TASK DETAILS
Leaving the pictures aside, reproduce the data in full and word for word.

PROVIDED INFORMATION
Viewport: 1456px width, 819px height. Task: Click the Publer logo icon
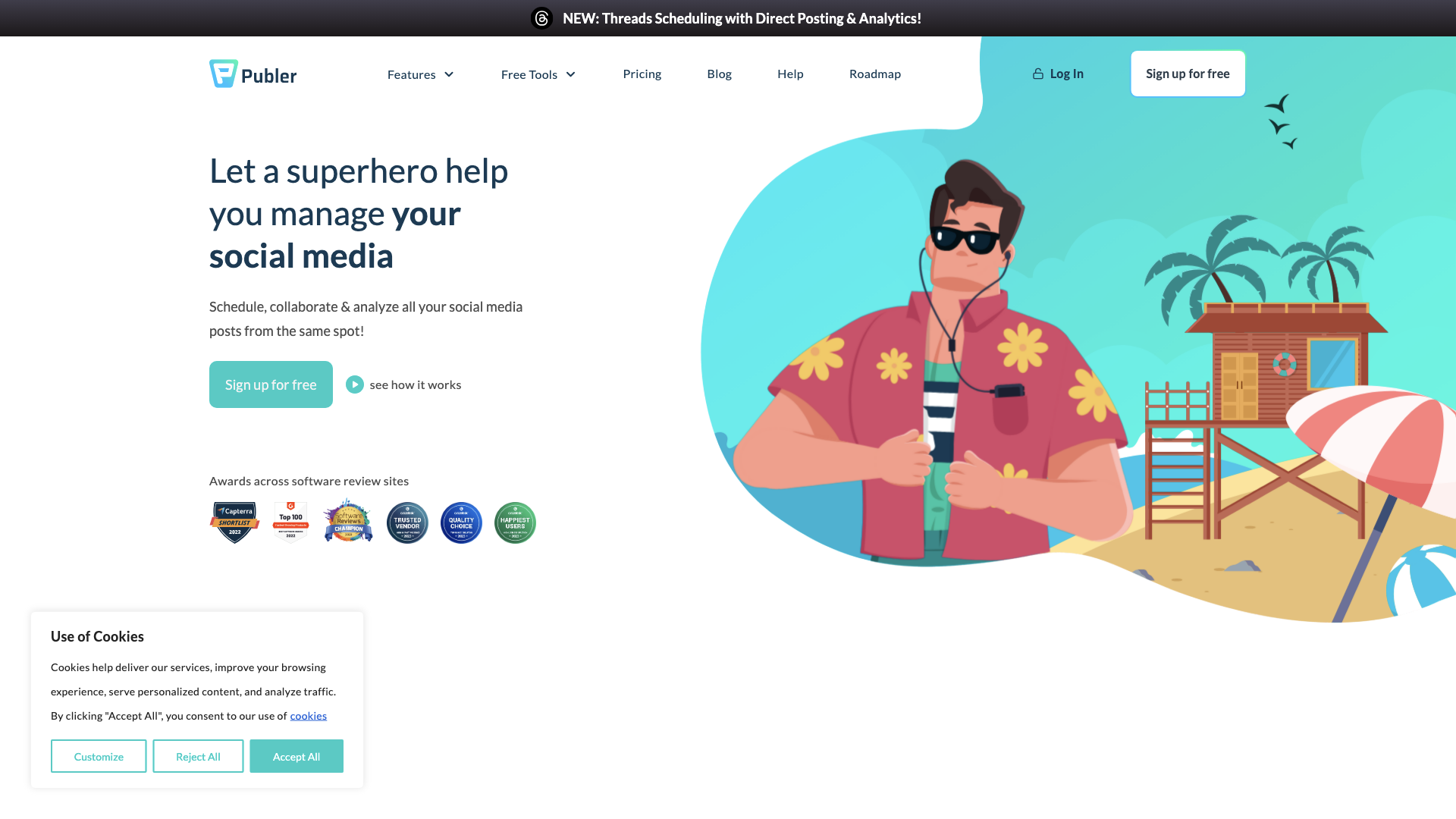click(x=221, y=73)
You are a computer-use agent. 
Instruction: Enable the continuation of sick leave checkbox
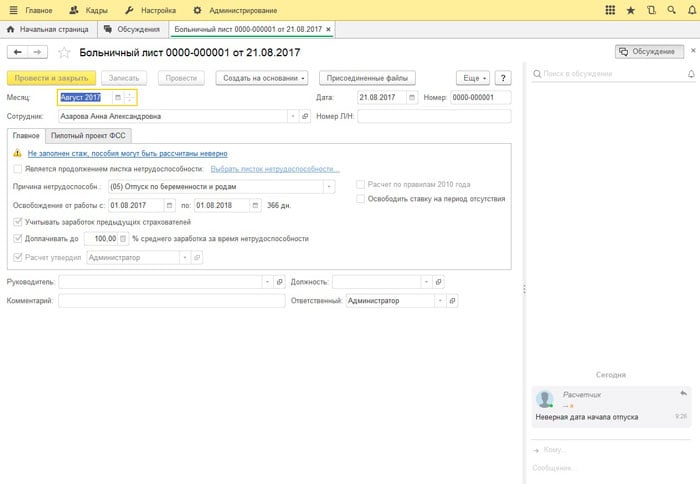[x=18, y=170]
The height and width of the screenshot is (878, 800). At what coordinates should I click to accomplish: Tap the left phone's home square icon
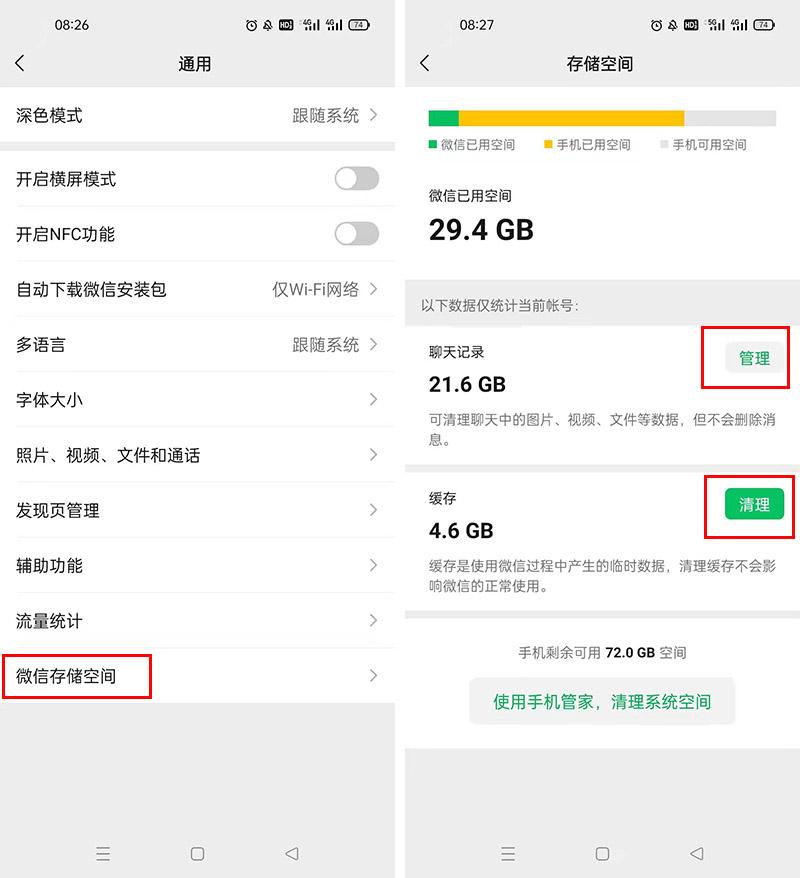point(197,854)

RESPONSE AREA
Viewport: 1456px width, 819px height. Task: Click the Publer logo icon
click(x=221, y=73)
You are a computer-use agent. 
Instruction: Enable the continuation of sick leave checkbox
[x=18, y=170]
The height and width of the screenshot is (878, 800). At what coordinates should I click to accomplish: Tap the left phone's home square icon
point(197,854)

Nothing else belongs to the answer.